═════ AVAILABLE RECORDS

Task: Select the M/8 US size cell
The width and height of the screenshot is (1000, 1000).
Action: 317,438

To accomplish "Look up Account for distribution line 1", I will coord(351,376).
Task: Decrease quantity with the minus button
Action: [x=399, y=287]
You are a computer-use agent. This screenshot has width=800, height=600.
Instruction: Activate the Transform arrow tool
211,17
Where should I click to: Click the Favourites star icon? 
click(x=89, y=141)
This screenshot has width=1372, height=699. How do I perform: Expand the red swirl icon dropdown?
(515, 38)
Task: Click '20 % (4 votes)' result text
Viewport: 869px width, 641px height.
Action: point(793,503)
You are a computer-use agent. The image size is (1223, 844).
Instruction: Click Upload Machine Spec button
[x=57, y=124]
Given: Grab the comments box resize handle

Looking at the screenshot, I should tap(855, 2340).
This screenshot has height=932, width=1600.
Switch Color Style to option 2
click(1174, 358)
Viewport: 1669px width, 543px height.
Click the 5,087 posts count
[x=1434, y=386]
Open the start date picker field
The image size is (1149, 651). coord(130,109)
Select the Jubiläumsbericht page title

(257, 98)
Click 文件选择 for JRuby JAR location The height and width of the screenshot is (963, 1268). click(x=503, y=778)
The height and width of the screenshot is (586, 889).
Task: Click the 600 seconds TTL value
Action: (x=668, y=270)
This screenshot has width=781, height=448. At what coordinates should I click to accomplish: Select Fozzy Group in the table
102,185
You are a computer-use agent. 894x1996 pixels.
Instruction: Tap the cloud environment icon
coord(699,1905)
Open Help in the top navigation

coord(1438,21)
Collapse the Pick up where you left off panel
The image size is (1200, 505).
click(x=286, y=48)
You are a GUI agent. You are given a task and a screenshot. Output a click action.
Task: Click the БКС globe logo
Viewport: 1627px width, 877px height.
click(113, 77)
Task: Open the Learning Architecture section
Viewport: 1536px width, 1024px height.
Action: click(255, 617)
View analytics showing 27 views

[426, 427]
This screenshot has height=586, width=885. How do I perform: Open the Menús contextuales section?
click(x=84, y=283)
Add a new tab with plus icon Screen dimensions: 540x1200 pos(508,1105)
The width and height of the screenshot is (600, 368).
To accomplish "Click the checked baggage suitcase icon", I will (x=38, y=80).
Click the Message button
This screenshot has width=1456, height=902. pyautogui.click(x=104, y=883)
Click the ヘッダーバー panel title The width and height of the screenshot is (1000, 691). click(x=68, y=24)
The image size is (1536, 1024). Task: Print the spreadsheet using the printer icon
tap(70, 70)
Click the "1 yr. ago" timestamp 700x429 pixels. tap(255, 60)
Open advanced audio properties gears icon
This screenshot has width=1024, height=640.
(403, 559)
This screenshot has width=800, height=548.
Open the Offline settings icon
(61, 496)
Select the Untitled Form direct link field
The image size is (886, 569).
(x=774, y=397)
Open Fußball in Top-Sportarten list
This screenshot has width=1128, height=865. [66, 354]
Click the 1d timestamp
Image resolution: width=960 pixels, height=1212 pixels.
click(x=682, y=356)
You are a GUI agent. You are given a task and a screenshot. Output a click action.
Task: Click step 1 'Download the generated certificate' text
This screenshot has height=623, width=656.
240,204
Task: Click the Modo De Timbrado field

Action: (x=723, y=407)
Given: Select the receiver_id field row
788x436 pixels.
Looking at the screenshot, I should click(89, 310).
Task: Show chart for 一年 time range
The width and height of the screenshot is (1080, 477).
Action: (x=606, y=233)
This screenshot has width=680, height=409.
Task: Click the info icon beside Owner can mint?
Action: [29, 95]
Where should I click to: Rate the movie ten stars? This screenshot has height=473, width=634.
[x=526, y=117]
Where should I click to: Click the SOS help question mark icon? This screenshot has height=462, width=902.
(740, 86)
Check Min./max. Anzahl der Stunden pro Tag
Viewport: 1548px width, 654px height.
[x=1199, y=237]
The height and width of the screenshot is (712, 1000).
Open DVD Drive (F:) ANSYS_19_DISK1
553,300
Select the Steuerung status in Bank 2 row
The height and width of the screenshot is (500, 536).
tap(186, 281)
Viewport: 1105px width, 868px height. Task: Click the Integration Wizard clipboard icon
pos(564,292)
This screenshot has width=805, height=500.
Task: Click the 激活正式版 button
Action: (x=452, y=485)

══════════

> [TASK DIRECTIONS]
Print every line of the records exactly. Omit nothing.

> [REPLY]
Task: Select the M/8 US size cell
The width and height of the screenshot is (1000, 1000).
Action: 317,438

To accomplish "Look up Account for distribution line 1", I will coord(351,376).
Task: Decrease quantity with the minus button
Action: [x=399, y=287]
You are a computer-use agent. This screenshot has width=800, height=600.
Instruction: Activate the Transform arrow tool
211,17
Where should I click to: Click the Favourites star icon? 
click(x=89, y=141)
This screenshot has width=1372, height=699. How do I perform: Expand the red swirl icon dropdown?
(515, 38)
Task: Click '20 % (4 votes)' result text
Viewport: 869px width, 641px height.
Action: point(793,503)
You are a computer-use agent. The image size is (1223, 844).
Instruction: Click Upload Machine Spec button
[x=57, y=124]
Given: Grab the comments box resize handle

Looking at the screenshot, I should tap(855, 2340).
This screenshot has height=932, width=1600.
Switch Color Style to option 2
click(1174, 358)
Viewport: 1669px width, 543px height.
Click the 5,087 posts count
[x=1434, y=386]
Open the start date picker field
The image size is (1149, 651). coord(130,109)
Select the Jubiläumsbericht page title

(257, 98)
Click 文件选择 for JRuby JAR location The height and width of the screenshot is (963, 1268). click(x=503, y=778)
The height and width of the screenshot is (586, 889).
Task: Click the 600 seconds TTL value
Action: (x=668, y=270)
This screenshot has width=781, height=448. At what coordinates should I click to accomplish: Select Fozzy Group in the table
102,185
You are a computer-use agent. 894x1996 pixels.
Instruction: Tap the cloud environment icon
coord(699,1905)
Open Help in the top navigation

coord(1438,21)
Collapse the Pick up where you left off panel
The image size is (1200, 505).
click(x=286, y=48)
You are a GUI agent. You are given a task and a screenshot. Output a click action.
Task: Click the БКС globe logo
Viewport: 1627px width, 877px height.
click(113, 77)
Task: Open the Learning Architecture section
Viewport: 1536px width, 1024px height.
Action: click(255, 617)
View analytics showing 27 views

[426, 427]
This screenshot has height=586, width=885. How do I perform: Open the Menús contextuales section?
click(x=84, y=283)
Add a new tab with plus icon Screen dimensions: 540x1200 pos(508,1105)
The width and height of the screenshot is (600, 368).
To accomplish "Click the checked baggage suitcase icon", I will (x=38, y=80).
Click the Message button
This screenshot has width=1456, height=902. pyautogui.click(x=104, y=883)
Click the ヘッダーバー panel title The width and height of the screenshot is (1000, 691). click(x=68, y=24)
The image size is (1536, 1024). Task: Print the spreadsheet using the printer icon
tap(70, 70)
Click the "1 yr. ago" timestamp 700x429 pixels. tap(255, 60)
Open advanced audio properties gears icon
This screenshot has width=1024, height=640.
(403, 559)
This screenshot has width=800, height=548.
Open the Offline settings icon
(61, 496)
Select the Untitled Form direct link field
The image size is (886, 569).
(x=774, y=397)
Open Fußball in Top-Sportarten list
This screenshot has width=1128, height=865. [66, 354]
Click the 1d timestamp
Image resolution: width=960 pixels, height=1212 pixels.
click(x=682, y=356)
You are a GUI agent. You are given a task and a screenshot. Output a click action.
Task: Click step 1 'Download the generated certificate' text
This screenshot has height=623, width=656.
240,204
Task: Click the Modo De Timbrado field

Action: (x=723, y=407)
Given: Select the receiver_id field row
788x436 pixels.
Looking at the screenshot, I should click(89, 310).
Task: Show chart for 一年 time range
The width and height of the screenshot is (1080, 477).
Action: (x=606, y=233)
This screenshot has width=680, height=409.
Task: Click the info icon beside Owner can mint?
Action: [29, 95]
Where should I click to: Rate the movie ten stars? This screenshot has height=473, width=634.
[x=526, y=117]
Where should I click to: Click the SOS help question mark icon? This screenshot has height=462, width=902.
(740, 86)
Check Min./max. Anzahl der Stunden pro Tag
Viewport: 1548px width, 654px height.
[x=1199, y=237]
The height and width of the screenshot is (712, 1000).
Open DVD Drive (F:) ANSYS_19_DISK1
553,300
Select the Steuerung status in Bank 2 row
The height and width of the screenshot is (500, 536).
tap(186, 281)
Viewport: 1105px width, 868px height. Task: Click the Integration Wizard clipboard icon
pos(564,292)
This screenshot has width=805, height=500.
Task: Click the 激活正式版 button
Action: (x=452, y=485)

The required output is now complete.